[Material excerpted from a collection]
+++++
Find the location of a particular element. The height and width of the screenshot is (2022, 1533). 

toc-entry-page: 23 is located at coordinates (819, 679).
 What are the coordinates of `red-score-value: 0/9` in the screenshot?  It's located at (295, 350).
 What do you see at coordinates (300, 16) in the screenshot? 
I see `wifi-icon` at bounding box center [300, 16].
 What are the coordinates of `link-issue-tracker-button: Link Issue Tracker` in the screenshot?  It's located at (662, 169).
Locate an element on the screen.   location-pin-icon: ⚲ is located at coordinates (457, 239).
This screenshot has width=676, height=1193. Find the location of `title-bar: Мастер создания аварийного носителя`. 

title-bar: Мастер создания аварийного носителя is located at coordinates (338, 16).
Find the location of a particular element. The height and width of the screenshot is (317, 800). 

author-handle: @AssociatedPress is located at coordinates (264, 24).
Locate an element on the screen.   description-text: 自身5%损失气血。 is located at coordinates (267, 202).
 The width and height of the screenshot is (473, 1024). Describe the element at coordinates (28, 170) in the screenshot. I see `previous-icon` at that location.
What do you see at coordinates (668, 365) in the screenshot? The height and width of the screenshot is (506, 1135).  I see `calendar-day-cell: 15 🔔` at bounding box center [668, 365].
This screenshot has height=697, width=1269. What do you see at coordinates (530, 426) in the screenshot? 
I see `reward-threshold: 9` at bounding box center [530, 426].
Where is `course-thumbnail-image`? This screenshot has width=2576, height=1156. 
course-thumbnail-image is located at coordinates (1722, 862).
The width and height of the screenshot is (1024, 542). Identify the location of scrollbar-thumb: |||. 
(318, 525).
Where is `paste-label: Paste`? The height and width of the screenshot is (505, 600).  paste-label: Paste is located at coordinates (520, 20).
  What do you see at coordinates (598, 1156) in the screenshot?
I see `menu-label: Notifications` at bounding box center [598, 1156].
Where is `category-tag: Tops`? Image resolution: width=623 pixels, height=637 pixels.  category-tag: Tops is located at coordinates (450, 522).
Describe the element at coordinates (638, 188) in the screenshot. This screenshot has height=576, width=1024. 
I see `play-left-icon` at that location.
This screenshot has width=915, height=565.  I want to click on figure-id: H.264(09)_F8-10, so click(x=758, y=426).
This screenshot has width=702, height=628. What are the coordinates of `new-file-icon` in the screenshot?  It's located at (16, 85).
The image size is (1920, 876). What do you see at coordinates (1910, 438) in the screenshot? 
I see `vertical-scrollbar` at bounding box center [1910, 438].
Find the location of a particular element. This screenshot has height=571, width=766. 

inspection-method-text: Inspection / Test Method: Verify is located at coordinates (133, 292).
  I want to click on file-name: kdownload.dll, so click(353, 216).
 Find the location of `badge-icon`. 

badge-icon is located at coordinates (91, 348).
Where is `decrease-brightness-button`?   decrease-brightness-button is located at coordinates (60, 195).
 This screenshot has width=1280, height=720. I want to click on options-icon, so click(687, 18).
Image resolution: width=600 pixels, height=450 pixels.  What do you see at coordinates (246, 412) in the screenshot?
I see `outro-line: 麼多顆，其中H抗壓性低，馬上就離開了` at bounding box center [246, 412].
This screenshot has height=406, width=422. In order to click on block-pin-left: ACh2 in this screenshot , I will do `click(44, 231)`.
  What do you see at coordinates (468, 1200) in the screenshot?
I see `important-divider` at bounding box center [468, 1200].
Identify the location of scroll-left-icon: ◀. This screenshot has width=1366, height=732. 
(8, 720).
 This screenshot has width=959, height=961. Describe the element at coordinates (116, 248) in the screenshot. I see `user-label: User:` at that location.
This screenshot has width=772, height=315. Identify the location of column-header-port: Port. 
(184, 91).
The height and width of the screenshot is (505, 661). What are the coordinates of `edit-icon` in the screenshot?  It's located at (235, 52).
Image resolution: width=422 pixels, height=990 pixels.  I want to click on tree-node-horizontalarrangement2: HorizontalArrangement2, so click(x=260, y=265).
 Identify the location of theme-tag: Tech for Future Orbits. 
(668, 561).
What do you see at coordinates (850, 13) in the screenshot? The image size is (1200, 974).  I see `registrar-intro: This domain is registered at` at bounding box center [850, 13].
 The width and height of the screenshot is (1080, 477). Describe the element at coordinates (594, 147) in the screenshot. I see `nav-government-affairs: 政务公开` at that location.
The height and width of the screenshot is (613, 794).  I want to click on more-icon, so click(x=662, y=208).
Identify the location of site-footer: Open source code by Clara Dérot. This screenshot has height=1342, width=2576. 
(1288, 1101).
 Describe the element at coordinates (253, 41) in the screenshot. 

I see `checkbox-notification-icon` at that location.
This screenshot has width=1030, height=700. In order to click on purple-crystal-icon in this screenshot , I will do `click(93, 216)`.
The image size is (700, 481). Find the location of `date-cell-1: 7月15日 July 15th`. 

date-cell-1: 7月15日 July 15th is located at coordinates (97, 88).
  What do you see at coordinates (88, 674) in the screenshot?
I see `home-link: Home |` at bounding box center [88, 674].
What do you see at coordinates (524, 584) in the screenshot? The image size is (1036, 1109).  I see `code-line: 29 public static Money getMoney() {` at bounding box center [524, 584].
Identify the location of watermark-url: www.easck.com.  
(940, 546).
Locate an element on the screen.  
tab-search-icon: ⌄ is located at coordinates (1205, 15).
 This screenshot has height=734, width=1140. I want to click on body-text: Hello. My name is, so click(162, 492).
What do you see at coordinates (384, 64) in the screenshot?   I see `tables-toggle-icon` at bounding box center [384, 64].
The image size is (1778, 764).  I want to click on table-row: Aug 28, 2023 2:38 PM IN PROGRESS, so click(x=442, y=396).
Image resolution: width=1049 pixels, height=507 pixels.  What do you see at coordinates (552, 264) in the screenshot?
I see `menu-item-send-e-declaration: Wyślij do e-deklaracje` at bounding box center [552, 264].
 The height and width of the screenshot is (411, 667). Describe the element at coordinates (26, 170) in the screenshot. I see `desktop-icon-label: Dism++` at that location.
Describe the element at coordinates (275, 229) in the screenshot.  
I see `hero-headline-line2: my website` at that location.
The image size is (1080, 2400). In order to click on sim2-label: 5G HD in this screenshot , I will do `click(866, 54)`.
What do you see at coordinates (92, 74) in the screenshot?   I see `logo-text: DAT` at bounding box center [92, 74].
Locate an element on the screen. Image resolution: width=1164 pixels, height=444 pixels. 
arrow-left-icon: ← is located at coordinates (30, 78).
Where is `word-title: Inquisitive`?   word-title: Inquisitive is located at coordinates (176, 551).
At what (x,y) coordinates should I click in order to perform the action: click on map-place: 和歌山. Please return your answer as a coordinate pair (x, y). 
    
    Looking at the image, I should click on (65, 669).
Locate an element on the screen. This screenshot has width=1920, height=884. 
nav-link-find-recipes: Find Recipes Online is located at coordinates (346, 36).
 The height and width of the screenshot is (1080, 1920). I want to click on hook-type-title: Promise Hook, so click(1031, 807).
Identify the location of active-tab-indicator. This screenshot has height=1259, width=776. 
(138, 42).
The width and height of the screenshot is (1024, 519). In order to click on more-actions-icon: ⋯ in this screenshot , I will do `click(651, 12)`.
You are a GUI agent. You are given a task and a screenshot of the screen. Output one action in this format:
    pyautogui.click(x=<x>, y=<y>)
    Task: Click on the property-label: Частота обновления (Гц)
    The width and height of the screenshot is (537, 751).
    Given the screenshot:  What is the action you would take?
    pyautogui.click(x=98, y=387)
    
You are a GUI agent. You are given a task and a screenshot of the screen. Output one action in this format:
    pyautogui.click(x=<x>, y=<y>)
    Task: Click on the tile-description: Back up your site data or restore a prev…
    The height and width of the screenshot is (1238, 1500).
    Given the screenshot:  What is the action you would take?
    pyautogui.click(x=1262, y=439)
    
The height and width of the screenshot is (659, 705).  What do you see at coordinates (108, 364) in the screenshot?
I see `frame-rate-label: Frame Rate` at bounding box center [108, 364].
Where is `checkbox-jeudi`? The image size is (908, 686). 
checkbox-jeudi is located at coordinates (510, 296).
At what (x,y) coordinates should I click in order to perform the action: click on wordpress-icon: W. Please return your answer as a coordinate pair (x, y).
+++++
__Description of the task__
List every line of the material above that contains the string "Мастер".

__Reply__
This screenshot has width=676, height=1193. Find the location of `title-bar: Мастер создания аварийного носителя`. 
title-bar: Мастер создания аварийного носителя is located at coordinates (338, 16).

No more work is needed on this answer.